Boscovich also struggled with the old action-at-a-distance problem. Being a geometer more than anything else, he came up with the idea of fields of force to explain how forces exert control over objects at a distance. But wait, there's more!
Boscovich had this other idea, one that was real crazy for the eighteenth century (or perhaps any century). Matter is composed of invisible, indivisible a-toms, he said. Nothing particularly new there. Leucippus, Democritus, Galileo, Newton, and others would have agreed with him. Here's the good part: Boscovich said these particles had no size; that is, they were geometrical points. Clearly, as with so many ideas in science, there were precursors to this—probably in ancient Greece, not to mention hints in Galileo's works. As you may recall from high school geometry, a point is just a place; it has no dimensions. And here's Boscovich putting forth the proposition that matter is composed of particles that have no dimensions! We found a particle just a couple of decades ago that fits such a description. It's called a quark.
We'll get back to Mr. Boscovich later.
4. STILL LOOKING FOR THE ATOM: CHEMISTS AND ELECTRICIANS
The scientist does not defy the universe. He accepts it. It is his dish to savor, his realm to explore; it is his adventure and never-ending delight. It is complaisant and elusive but never dull. It is wonderful both in the small and in the large. In short, its exploration is the highest occupation for a gentleman.
—I.I. Rabi
AN ADMISSION: the physicists haven't been the only ones searching for Democritus's atom. Chemists have certainly made their mark, especially during the long era (circa 1600–1900) that saw the development of classical physics. The difference between chemists and physicists is not really insurmountable. I started out as a chemist but switched to physics partly because it was easier. Since then I have frequently noted that some of my best friends talk to chemists.

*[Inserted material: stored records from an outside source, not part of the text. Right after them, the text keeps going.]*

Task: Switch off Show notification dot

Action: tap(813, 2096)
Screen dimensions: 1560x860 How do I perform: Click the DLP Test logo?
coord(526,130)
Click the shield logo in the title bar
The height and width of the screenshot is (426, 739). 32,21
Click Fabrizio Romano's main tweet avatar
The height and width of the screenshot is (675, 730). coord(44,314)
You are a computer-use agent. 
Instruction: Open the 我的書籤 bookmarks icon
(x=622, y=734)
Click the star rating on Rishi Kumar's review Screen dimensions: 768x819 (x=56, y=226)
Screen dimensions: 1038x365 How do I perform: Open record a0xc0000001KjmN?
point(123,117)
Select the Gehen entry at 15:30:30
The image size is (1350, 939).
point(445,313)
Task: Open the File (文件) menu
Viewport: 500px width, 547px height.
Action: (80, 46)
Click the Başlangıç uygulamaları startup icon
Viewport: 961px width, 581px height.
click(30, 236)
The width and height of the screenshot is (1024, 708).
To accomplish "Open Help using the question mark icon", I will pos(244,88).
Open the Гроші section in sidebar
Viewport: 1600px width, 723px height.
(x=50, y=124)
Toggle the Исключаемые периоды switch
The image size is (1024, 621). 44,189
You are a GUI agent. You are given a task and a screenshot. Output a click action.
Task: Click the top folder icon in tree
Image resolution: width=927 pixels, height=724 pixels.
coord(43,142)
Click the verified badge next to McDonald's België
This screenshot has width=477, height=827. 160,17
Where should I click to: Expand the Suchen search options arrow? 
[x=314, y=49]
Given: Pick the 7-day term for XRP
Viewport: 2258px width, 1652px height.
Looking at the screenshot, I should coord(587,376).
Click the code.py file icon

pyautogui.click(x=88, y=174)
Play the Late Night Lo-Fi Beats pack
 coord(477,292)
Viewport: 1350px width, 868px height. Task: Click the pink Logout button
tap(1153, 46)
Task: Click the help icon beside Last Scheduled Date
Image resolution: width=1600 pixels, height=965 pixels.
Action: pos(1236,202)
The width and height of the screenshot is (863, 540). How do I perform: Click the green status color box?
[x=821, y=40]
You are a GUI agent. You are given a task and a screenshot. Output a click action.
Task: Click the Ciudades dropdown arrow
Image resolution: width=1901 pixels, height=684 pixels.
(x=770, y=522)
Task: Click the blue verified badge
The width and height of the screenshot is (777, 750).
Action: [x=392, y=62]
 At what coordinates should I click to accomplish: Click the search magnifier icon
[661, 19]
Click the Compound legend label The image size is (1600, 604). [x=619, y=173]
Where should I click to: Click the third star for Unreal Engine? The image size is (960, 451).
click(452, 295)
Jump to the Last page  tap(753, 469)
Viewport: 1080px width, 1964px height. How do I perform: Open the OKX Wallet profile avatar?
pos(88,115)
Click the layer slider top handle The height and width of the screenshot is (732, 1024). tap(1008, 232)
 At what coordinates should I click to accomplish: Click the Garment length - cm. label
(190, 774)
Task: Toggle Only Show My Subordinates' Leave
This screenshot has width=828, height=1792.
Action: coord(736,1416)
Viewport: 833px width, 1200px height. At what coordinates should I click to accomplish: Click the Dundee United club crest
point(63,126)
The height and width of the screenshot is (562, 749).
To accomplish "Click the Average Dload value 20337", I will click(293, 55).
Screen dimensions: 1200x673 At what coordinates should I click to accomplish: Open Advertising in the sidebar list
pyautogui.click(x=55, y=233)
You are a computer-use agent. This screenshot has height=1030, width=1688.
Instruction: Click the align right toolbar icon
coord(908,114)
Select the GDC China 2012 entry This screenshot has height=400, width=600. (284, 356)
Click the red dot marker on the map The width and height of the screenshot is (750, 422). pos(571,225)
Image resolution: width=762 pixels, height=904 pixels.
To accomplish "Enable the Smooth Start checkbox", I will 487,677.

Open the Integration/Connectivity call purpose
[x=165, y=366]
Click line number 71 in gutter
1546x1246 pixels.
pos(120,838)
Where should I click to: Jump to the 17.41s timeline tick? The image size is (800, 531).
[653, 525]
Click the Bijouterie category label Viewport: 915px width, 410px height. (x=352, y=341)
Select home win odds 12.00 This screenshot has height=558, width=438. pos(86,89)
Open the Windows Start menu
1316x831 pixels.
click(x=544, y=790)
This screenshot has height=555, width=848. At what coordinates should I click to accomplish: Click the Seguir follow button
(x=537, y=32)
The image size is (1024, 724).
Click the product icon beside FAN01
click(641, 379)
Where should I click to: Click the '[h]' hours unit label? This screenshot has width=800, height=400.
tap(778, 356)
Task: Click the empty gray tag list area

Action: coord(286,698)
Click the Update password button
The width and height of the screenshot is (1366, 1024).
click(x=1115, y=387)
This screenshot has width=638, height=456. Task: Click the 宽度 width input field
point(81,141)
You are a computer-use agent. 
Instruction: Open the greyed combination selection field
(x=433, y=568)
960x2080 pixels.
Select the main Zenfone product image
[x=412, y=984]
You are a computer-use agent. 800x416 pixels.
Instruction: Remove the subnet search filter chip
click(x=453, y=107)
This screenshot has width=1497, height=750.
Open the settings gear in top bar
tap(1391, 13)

The chemists did something that the physicists before them hadn't done. They did experiments relevant to atoms. Galileo, Newton, et al., despite their considerable experimental accomplishments, dealt with atoms on a purely theoretical basis. They weren't lazy; they just didn't have the equipment. It was up to the chemists to conduct the first experiments that made atoms reveal their presence. In this chapter we'll dwell on the rich experimental evidence that supported the existence of Democritus's a-tom. We'll see many false starts, some red herrings, and misinterpreted results, always the bane of the experimenter.
THE MAN WHO DISCOVERED NINE INCHES OF NOTHING
Before we get to the hard-core chemists, we must mention one scientist, Evangelista Torricelli (1608–1647), who bridged the gap between the mechanics and the chemists in the attempt to restore atomism as a valid scientific concept. To repeat, Democritus said, "Nothing exists except atoms and empty space; everything else is opinion." Thus, to prove the validity of atomism, you need atoms, but you also need empty space between them. Aristotle opposed the very idea of a vacuum, and even during the Renaissance the Church continued to insist that "nature abhors a vacuum."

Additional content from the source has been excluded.